Use case Base image Notes
Need ROCm >=6.0, but only scales to a single node on LUMI docker://rocm/dev-ubuntu-22.04:6.0.2-complete (or another tag, if needed) Falls back to communication via sockets across multiple nodes which doesn't scale very well.
Need ROCm 5.7 or 6.0 and needs to scale to multiple nodes /appl/local/containers/sif-images/lumi-pytorch-rocm-5.7.3-python-3.12-pytorch-v2.2.2.sif or /appl/local/containers/sif-images/lumi-pytorch-rocm-6.0.3-python-3.12-pytorch-v2.3.1.sif Cotainr will install an additional conda environment into these containers in addition to the one they already provide. The resulting image becomes very large and bloated, but should otherwise work.
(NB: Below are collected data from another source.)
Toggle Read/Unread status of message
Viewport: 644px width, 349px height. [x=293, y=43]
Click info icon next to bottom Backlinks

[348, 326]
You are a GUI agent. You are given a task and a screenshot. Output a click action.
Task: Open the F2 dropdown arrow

Need ROCm =5.6 /appl/local/containers/prior-sep2024-update/sif-images/lumi-rocm-rocm-5.6.1.sif This may or may not work depending on your use case.

A note on PyTorch versions

As for PyTorch versions, we generally recommend torch<=2.3 since 2.4 currently causes crashes on LUMI in certain situations. Also, we have seen degraded performance for some PyTorch and Tensorflow training workflows following the maintenance break on LUMI. We are still investigating this.